- Exercise requirements: Return all of the data verbatim, dropping any picture.

*** Entries provided ***

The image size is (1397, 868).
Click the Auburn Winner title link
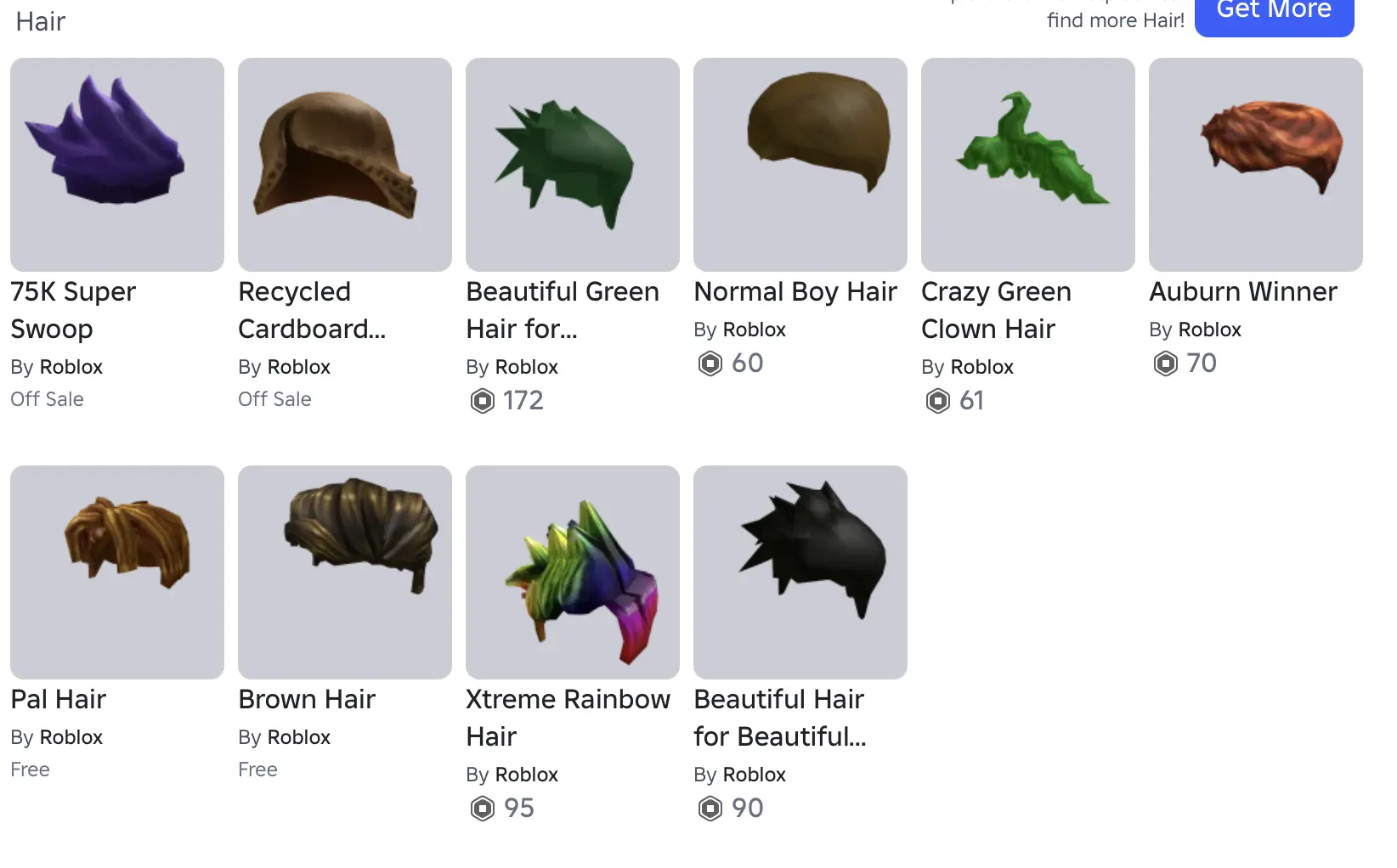point(1243,291)
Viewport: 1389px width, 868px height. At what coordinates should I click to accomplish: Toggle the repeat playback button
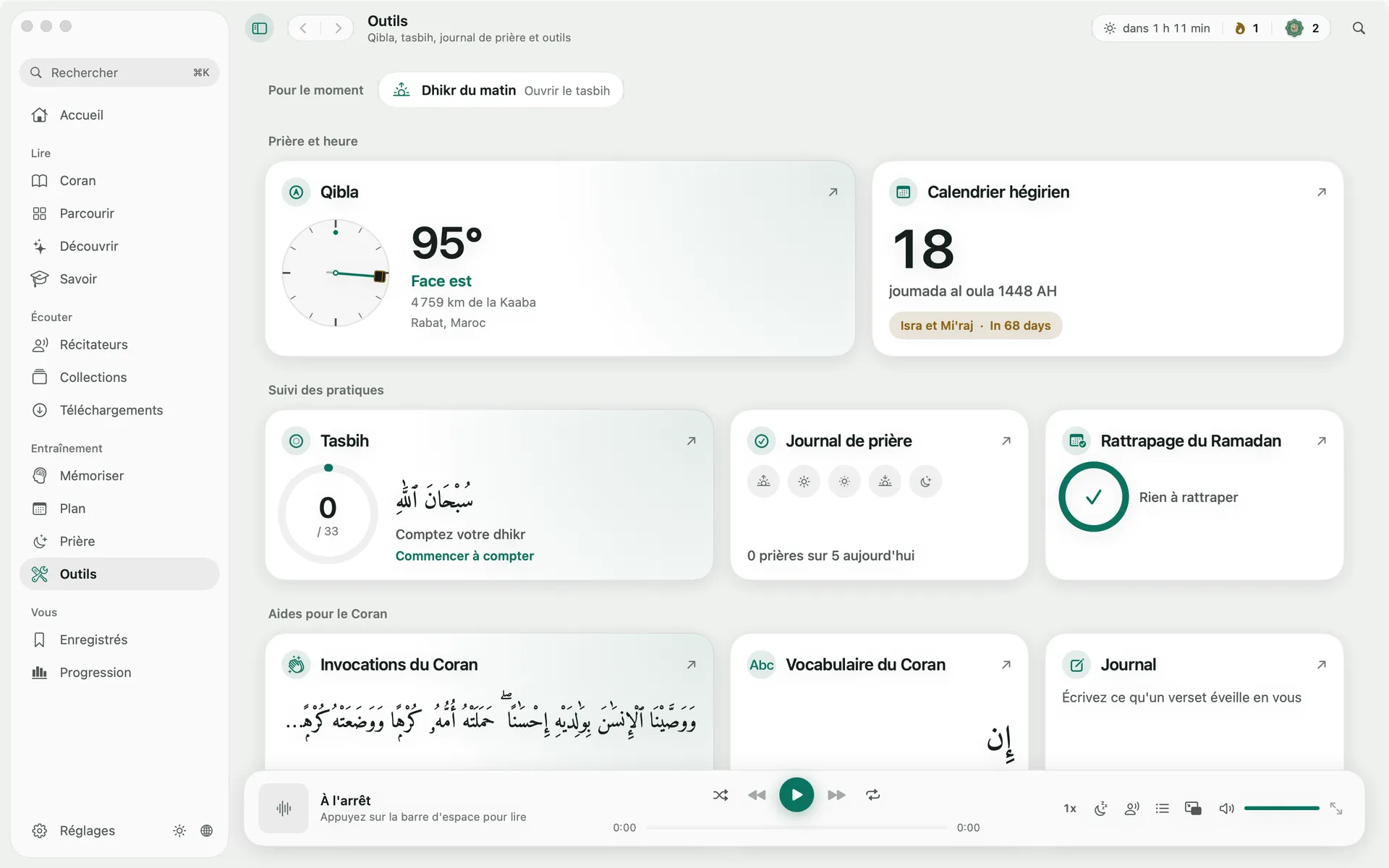(x=873, y=795)
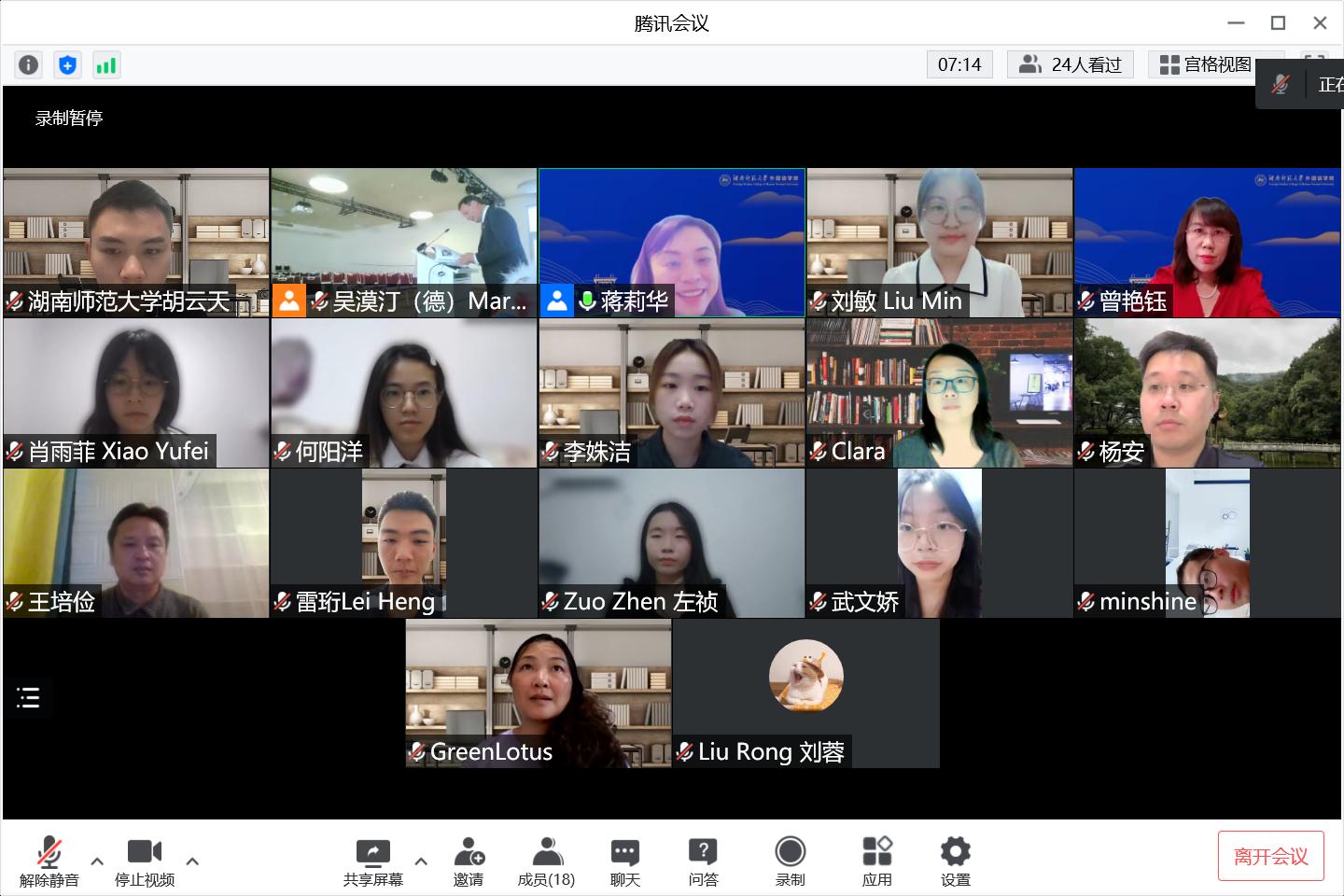Open the meeting info icon
Screen dimensions: 1344x896
click(29, 64)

*** End of Entries provided ***

- Reply:
The image size is (1397, 868).
Click the Auburn Winner title link
point(1243,291)
Viewport: 1389px width, 868px height. At what coordinates should I click to accomplish: Toggle the repeat playback button
(x=873, y=795)
Open the meeting info icon
Screen dimensions: 1344x896
click(29, 64)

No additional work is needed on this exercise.